Without the need to fund these expansion projects, the City will be able to focus its attention on the state-of-good-repair (SOGR) of existing infrastructure and other system improvements.
John successfully moved a motion at Council to ensure that the Line 1 extension would not be opened until the Ontario Line/Relief line was operational. Adding this clause to the deal would give some protection to transit riders in Willowdale as Line 1 nears its capacity.
The current SOGR backlog on the TTC is now estimated to exceed $33 billion. The City has raised about $1.2 billion for the Scarborough subway extension that can now be re-allocated for repairs, but additional funding sources to bridge this gap have not been identified.
There are concerns that in focusing funding the expansion projects, the Province would be less likely to contribute to the SOGR backlog. The City lacks the revenue tools to effectively raise such a large amount on its own.
There also remain many unknowns about what the Ontario Line actually will look like. The precise train technology, station location and route have yet to be determined and will only be known once Metrolinx initiates a procurement process.
With that level of uncertainty, it would not be surprising to encounter delays in the line’s development. If the Line 1 extension nears completion long before the Ontario Line, there will be strong temptation at the Province to open the extension before the required “relief” is provided. The City has now effectively given up any control in this regard.

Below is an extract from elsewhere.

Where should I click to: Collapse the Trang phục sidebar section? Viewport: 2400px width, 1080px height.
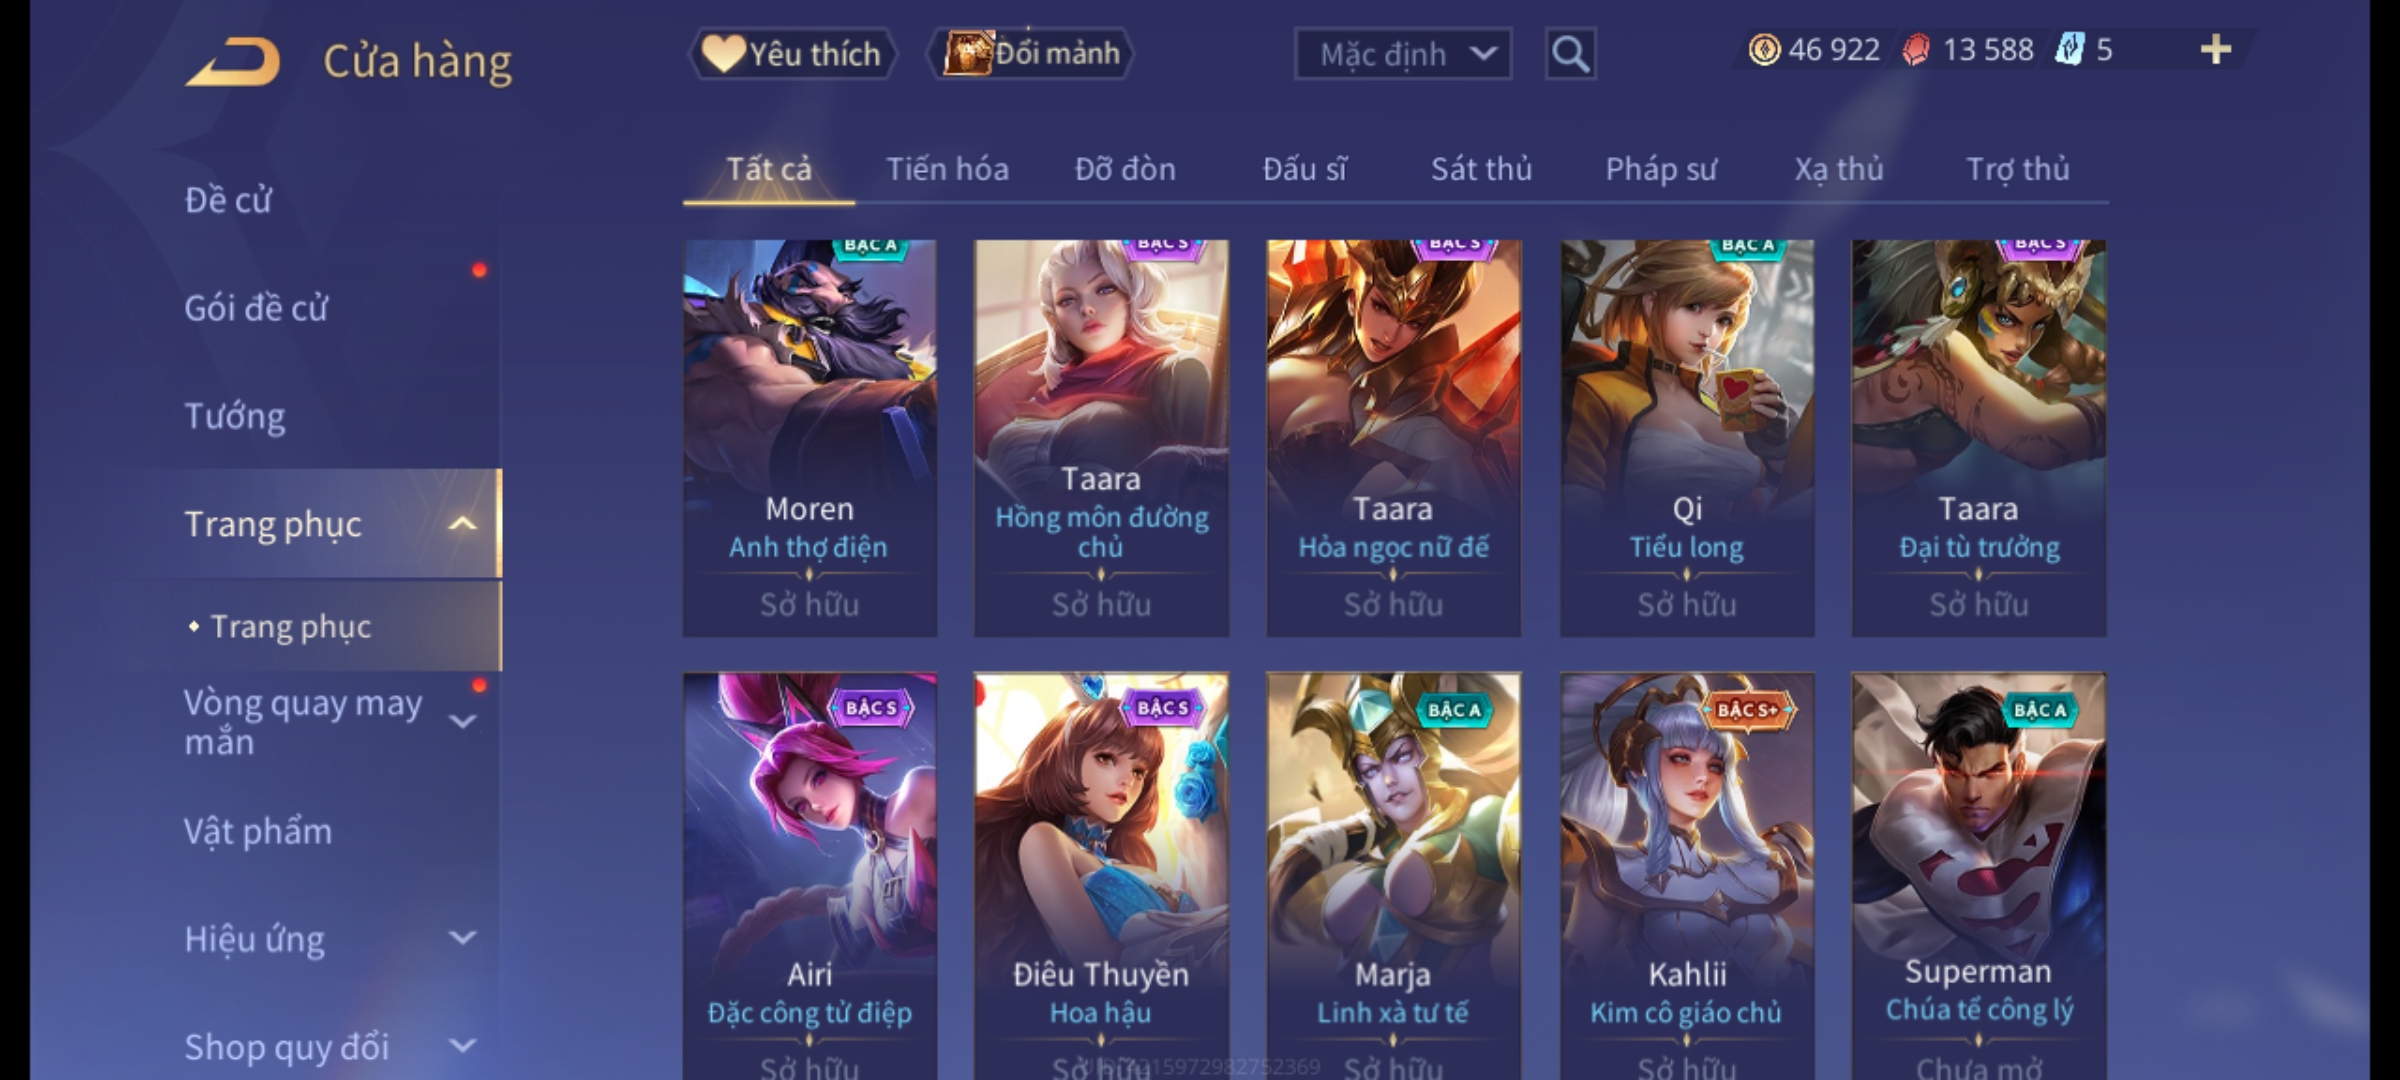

The critical issue on the TTC system remains crowding on Line 1 (Yonge). Though the Ontario Line and the TTC’s Automated Train Control (ATC) project will offer relief, extending the line and increasing growth along the corridor mean that the line will still reach its capacity in about 20 years.
That means the City needs to start planning its next relief phases now and commit to a plan for funding it.
The ATC project, to be completed in 2022, will allow trains to be spaced on Line 1 much more closely together, allowing the TTC to add more trains, and capacity, to the line. Funding for the purchase of those trains however has not yet been identified.
As a first step towards Line 1 relief, John successfully moved a motion at Council this week asking the City Manager to prepare a funding plan for Council’s consideration so that these new trains can be purchased when needed.
This funding plan would be an important first step, but we still have a very long way to go.